The imposition of a Federal RRT on the mining sector to replace the existing State-based royalty scheme has been widely reported as one of the recommendations of the Henry Taxation Review, with most reports indicating that it is almost identical to the Petroleum Resources Rent Tax with a 40% tax on profits on a project basis, after all exploration and development costs have been recouped.The Federal Government is considering its response to the Review.

Garvey said the Petroleum RRT contained some attractive features for the mining sector, largely through a variety of transferability rules, the immediate deductibility of eligible costs, carry forward provisions and the taxing unit being assessed on a project basis.

“The Petroleum RRT has the basic design features of an economic tax rather than an accounting tax or simple excise and royalty systems,” he said.

“This has considerable benefits for miners. It would allow also existing mining companies to write off spending on new projects against profits from existing projects, and it also gives royalty relief to new miners as they start-up operations.”

Plus, Garvey said, the current state-based mineral royalty system was not perfect. Royalty rates and calculation methodologies differ across the States, creating inconsistencies, distorting investment decisions and providing unnecessary and unwanted bureaucratic and accounting imposts, he said.

State-based royalty charges are also based on production, not profit, and can be readily changed, as evidenced by the current debate of whether the Western Australian state government should increase royalty rates on some minerals.

“The resources industry needs a stable and predicable royalty charge that encourages ongoing investment into the sector,” Garvey said.

“A well-designed tax should never distort investment decisions. If a project is economically feasible pre-tax, then it should remain so.”

It also remains unclear whether the RRT calculation will be based on the primary resource value or a value-added amount.

“The rate of tax and the resource value to be used in the calculation will be the deal breakers for the mining industry,” he said.

The mining industry wants any changes to apply only to future investments.

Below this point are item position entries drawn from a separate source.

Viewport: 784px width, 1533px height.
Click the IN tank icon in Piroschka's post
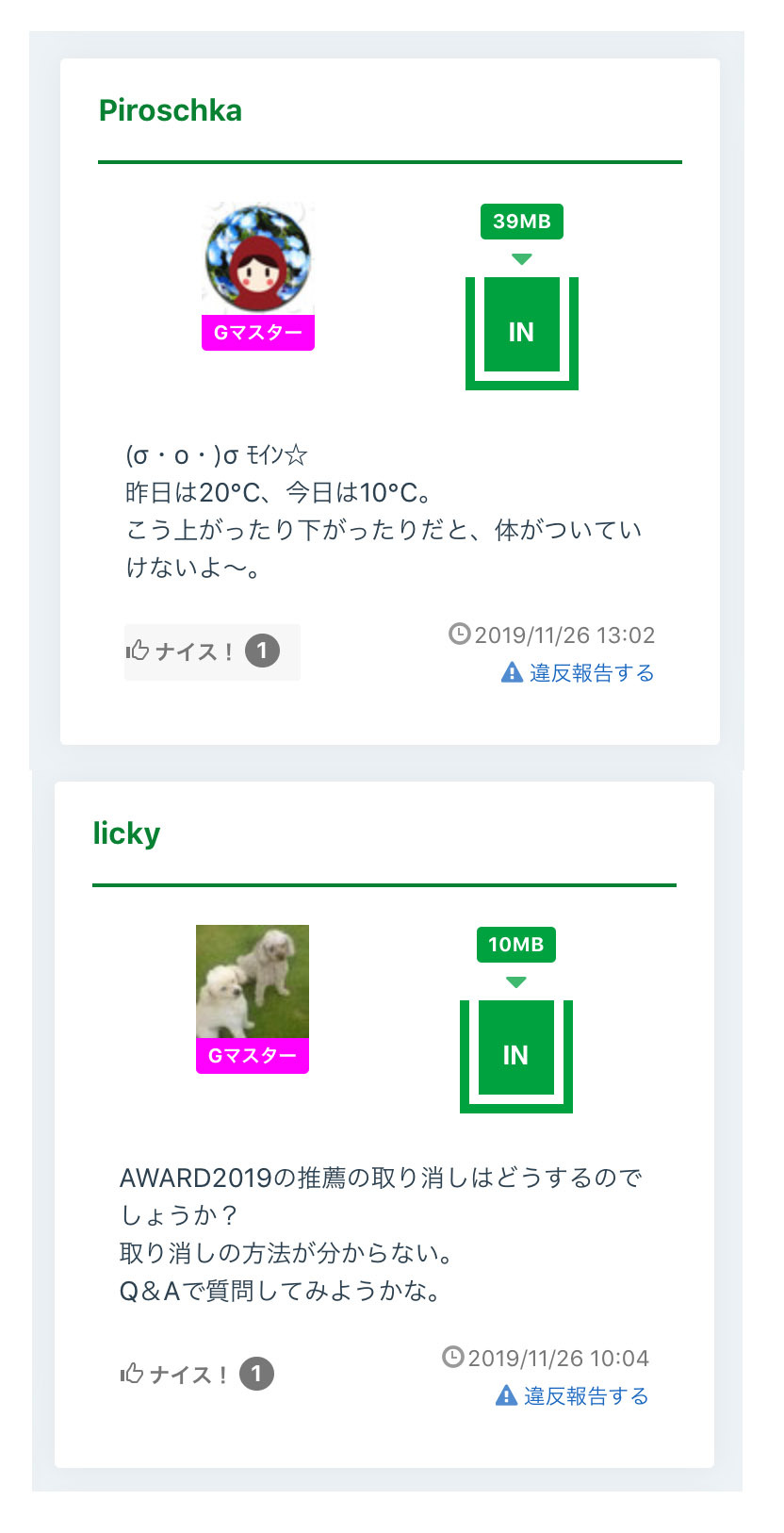pos(521,332)
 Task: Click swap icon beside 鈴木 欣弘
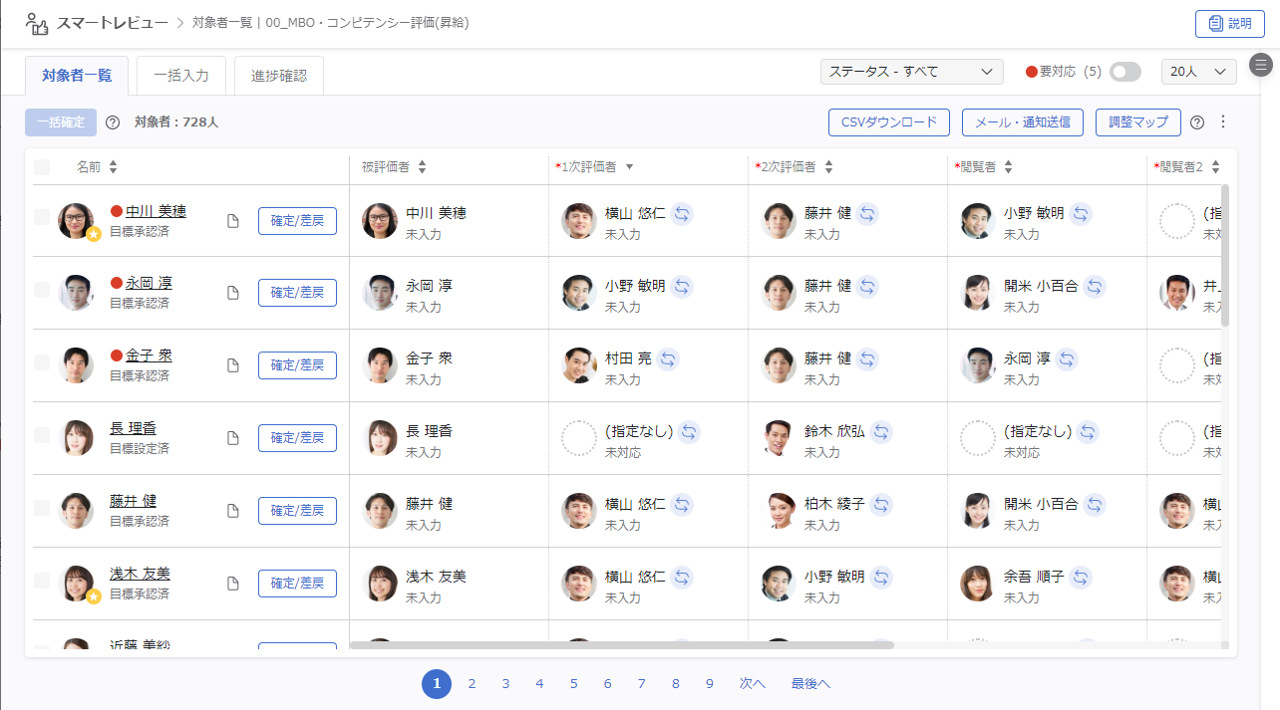coord(881,431)
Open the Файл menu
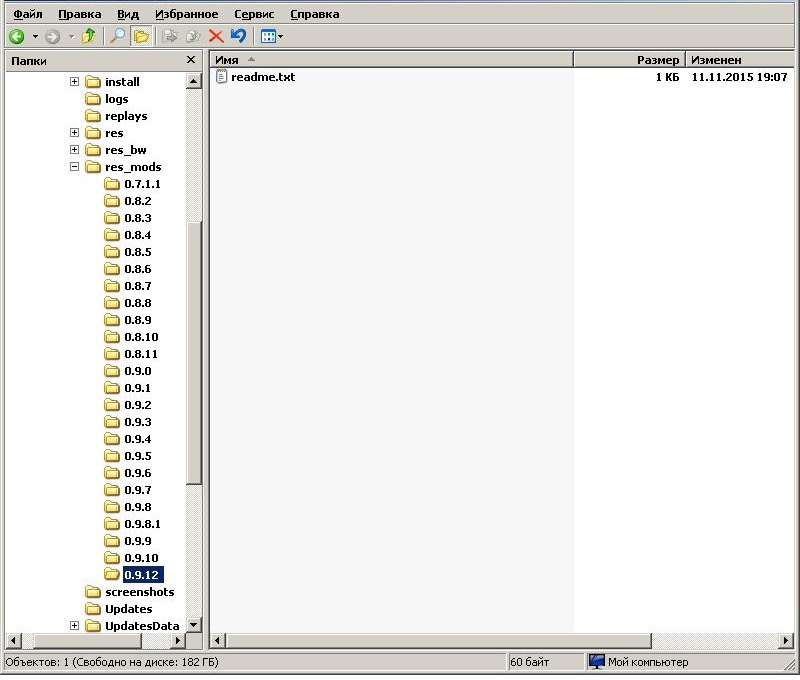This screenshot has width=800, height=680. pyautogui.click(x=27, y=14)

“How the Government handles the transition issues that come with a new RRT could materially impact investment decisions across the board,” Garvey said.

“The resources industry is worried that the RRT will make Australian projects the highest taxed in the world. Industry understands the need for tax reform but it won’t accept a tax grab from Government.”

It is likely that when releasing its Henry Review response, the Federal Government will immediately accept some recommendations, rule out others and defer a number for further review. Garvey said he expected the implementation of the RRT would be fast tracked, particularly if the Government wanted to cut the 30% company tax rate.

Every 1% cut from the company tax rate costs A$2.3 billion, therefore reducing the company tax rate from 30% to 25% would cost the Treasury A$11.5 billion a year – which must be funded from alternative taxation.

“It is not a question of if we will have a new Federal RRT, it is just question of when and how,” Garvey said. “The rate at which the RRT is struck at is important to achieving a reasonable balance between the community getting a fair return, versus making sure that Australia retains a viable and profitable mining industry.

“It is essential for government to consider the adverse impacts that any changes will have on producer returns, project certainty, future investment decisions and the perceptions of sovereign risk.”